Милен хмурился, силясь разобрать корявый, расползающийся почерк. В некоторых местах чернила размыло, усложняя расшифровку.

– «…я не плыву… я словно летаю под водой… мне сверху видно ровное, как шахматное поле, дно…. Я легко, подобно перышку, опускаюсь между воинами…. Они в доспехах, с тонкими длинным копьями… стоят на коленях, головы их опущены…. В такой позе они выглядят поверженными…. Их много, десятки, а может, сотни…. Застывшие, словно в оцепенении, словно каменные изваяния, они стоят ровными рядами и не шелохнутся…. Но выглядят при этом так величественно и устрашающе в своих почерневших доспехах, покрытых илом… что кажется, будто в любую минуту могут пробудиться, подняться с колен и дать отпор противнику…». Подписано датой 3 февраля 1979 года.

– Очередной его параноидальный сон, – едко прокомментировал Герман. – Что там еще?

Милен пролистнул несколько страниц. В размытой каше чернил уцелели только даты – 16 и 24 декабря 1978 года. Но вот следующая запись сохранилась хорошо, хотя почерк был столь же лихорадочным.

– «Лежу на спине, открываю глаза… надо мной бесконечное просторное море. Я вижу силуэты рыб и дно лодки, покачивающейся на волнах…. Некогда лежать, нужно спешить! Я поднимаюсь… на дне морском меня окружают бедные домишки, безжизненные, почерневшие… окруженные тенями громадных дворцов… но эти тени – лишь отголоски прошлого…. В безлюдном поселке я брожу по улицам, ищу…. На пути моем вдруг возникает глыба… нашел! Пытаюсь сдвинуть ее, но тщетно… начинаю захлебываться…. Просыпаюсь в своей хижине… во рту вкус тины…». Дата не указана.

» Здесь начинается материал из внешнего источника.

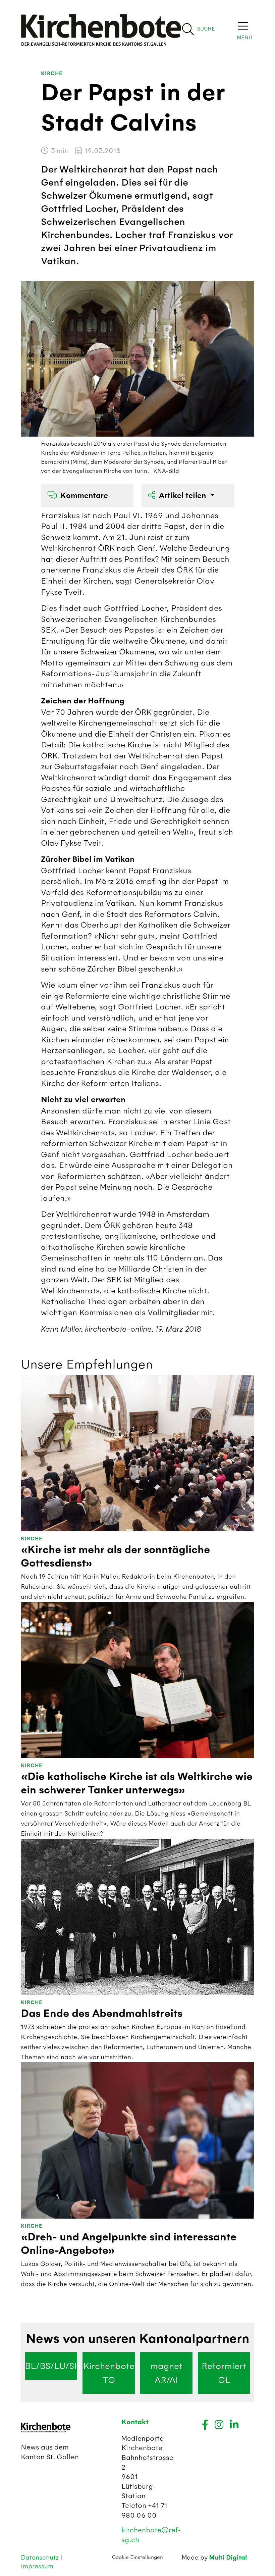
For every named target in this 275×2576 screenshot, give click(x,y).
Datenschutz (40, 2557)
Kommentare (84, 495)
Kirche (51, 73)
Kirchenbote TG (108, 2373)
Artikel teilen (183, 495)
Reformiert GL (224, 2373)
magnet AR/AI (166, 2373)
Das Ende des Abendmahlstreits (101, 2013)
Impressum (37, 2566)
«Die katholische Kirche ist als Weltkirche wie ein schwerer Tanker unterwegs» (137, 1783)
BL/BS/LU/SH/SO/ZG (51, 2366)
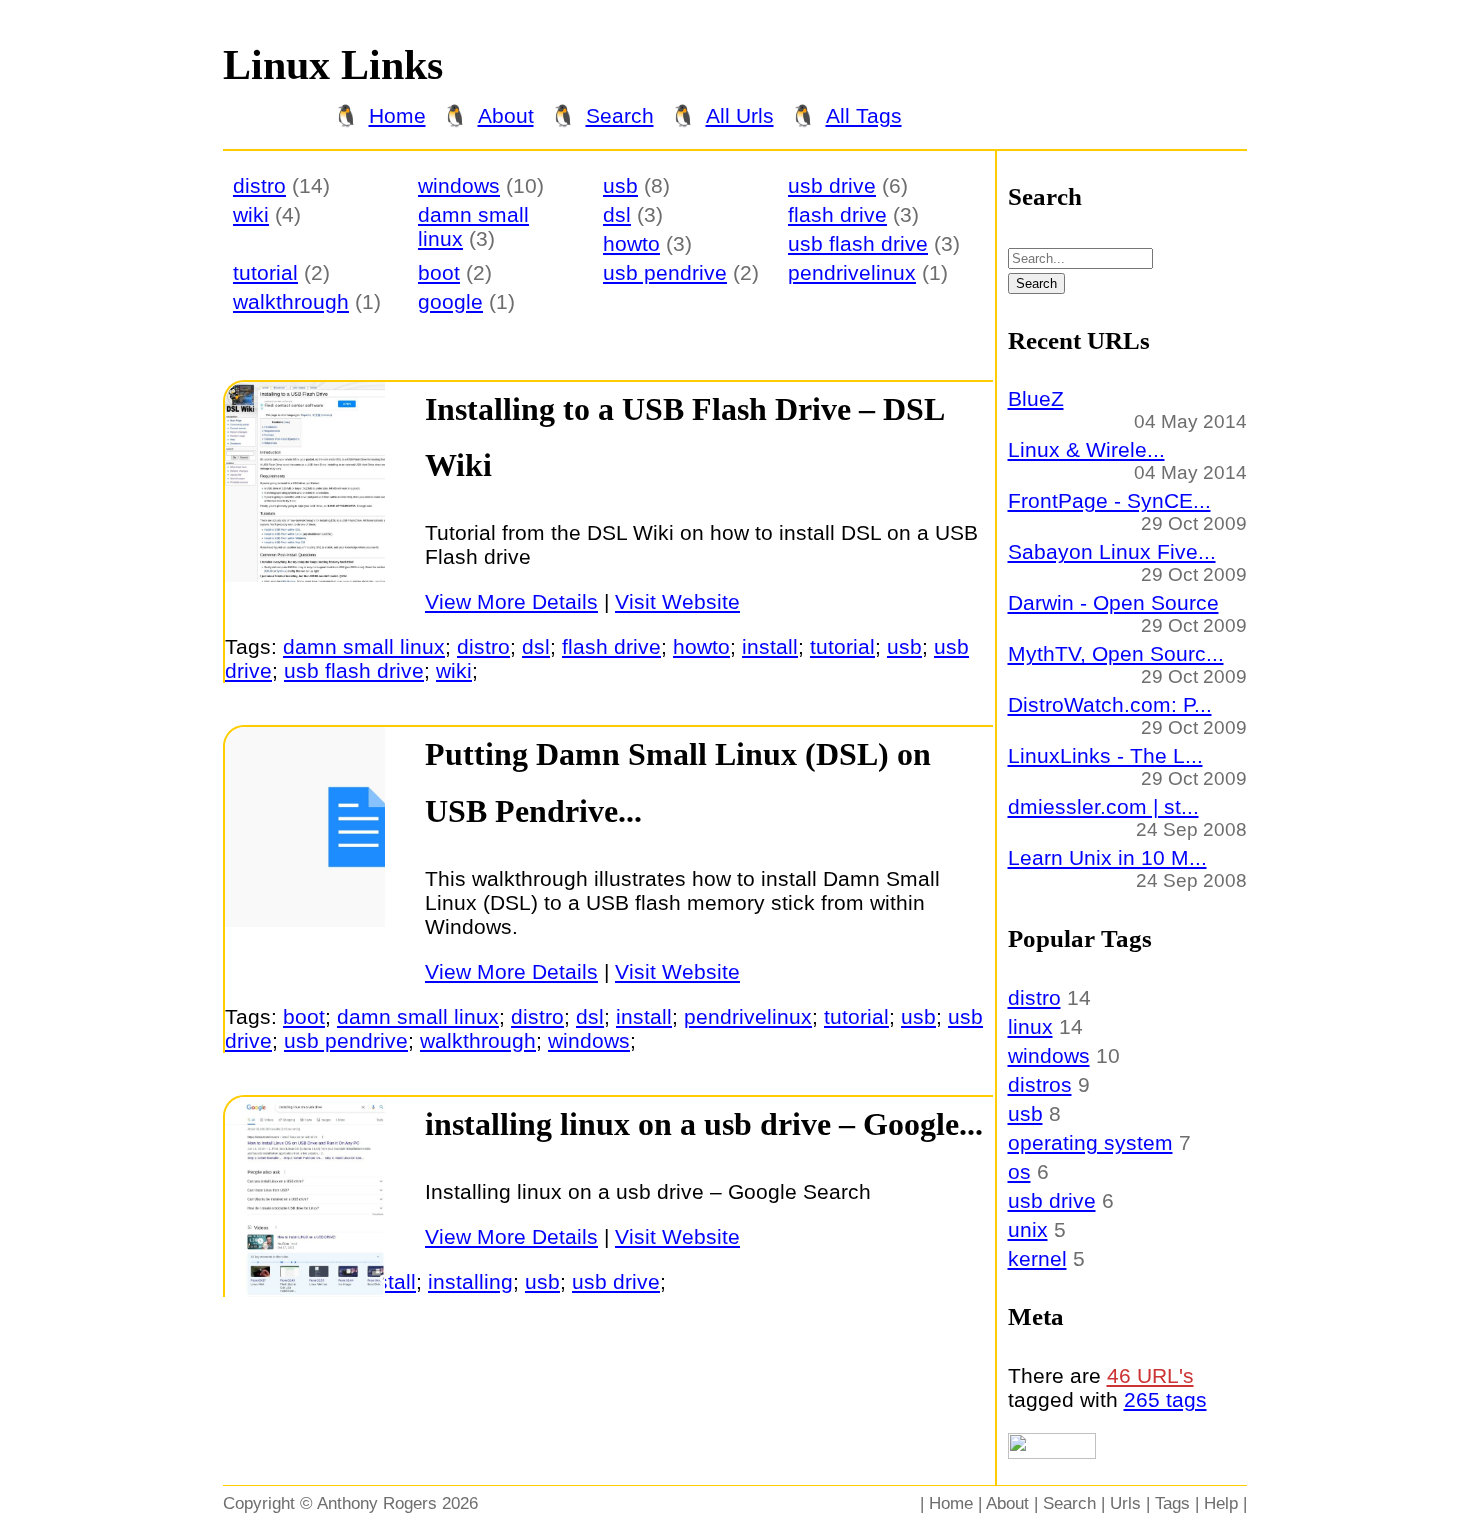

Вербицкий взглянул на Германа и наткнулся на абсолютно кислое выражение лица. Разочарованно качнув головой, тот молча завел машину.

– Продолжать?

– Ну продолжай.

Милен снова закопался в записи. Судя по неравнодушному выражению лица, ему как раз было искренне интересно. Впрочем, сам Герман тоже не мог не отметить богатство воображения автора. Только делу об исчезновениях на озере оно никак не помогало.

– «Я иду по узкой тропе в ущелье… мне жарко, хоть я и в тенистом лесу. Снимаю куртку, снимаю сапоги и продолжаю путь босиком… земля под ногами сухая и теплая…. Лес чужой, ни единой ели, сосенки или березки… вокруг лишь лиственные гиганты, заросли из диких роз и лиан… все чужое…. Я вижу тени чего-то величественного впереди, а позади слышу шум стремительно приближающейся воды…. Я оборачиваюсь, и меня накрывает волной… я не дошел до цели несколько шагов. Я просыпаюсь…».

Повисло молчание. Они уже проехали дачный поселок. Перед глазами замаячили знакомые очертания Озерного.

– Ты уверен, что это дневник? – не выдержал Герман. – Может это сонник вообще?

Милен усмехнулся и, бережно закрыв тетрадь, устремил на собеседника взгляд:

– Сонником он стал под конец, а в начале – обычный дневник. Я мельком пробежался, там воспоминания о Великой Отечественной были. Про лесничество еще писал. Вроде встречались упоминания о сыновьях.

– Ну что ж, – вздохнул Чернов, – почитаю на досуге.

– Если хочешь, я могу изучить записи… – начал было Вербицкий, но Герман перебил.

– Не стоит, правда, – твердо произнес он, не отрывая взгляд от дороги. – У тебя своих хлопот хватает. Сам справлюсь. Если вдруг вычитаю что-то стоящее, то поделюсь с тобой.

Милен не стал спорить. Дальнейший путь до импровизированной лесной парковки они провели в безмолвии, каждый думая о своем.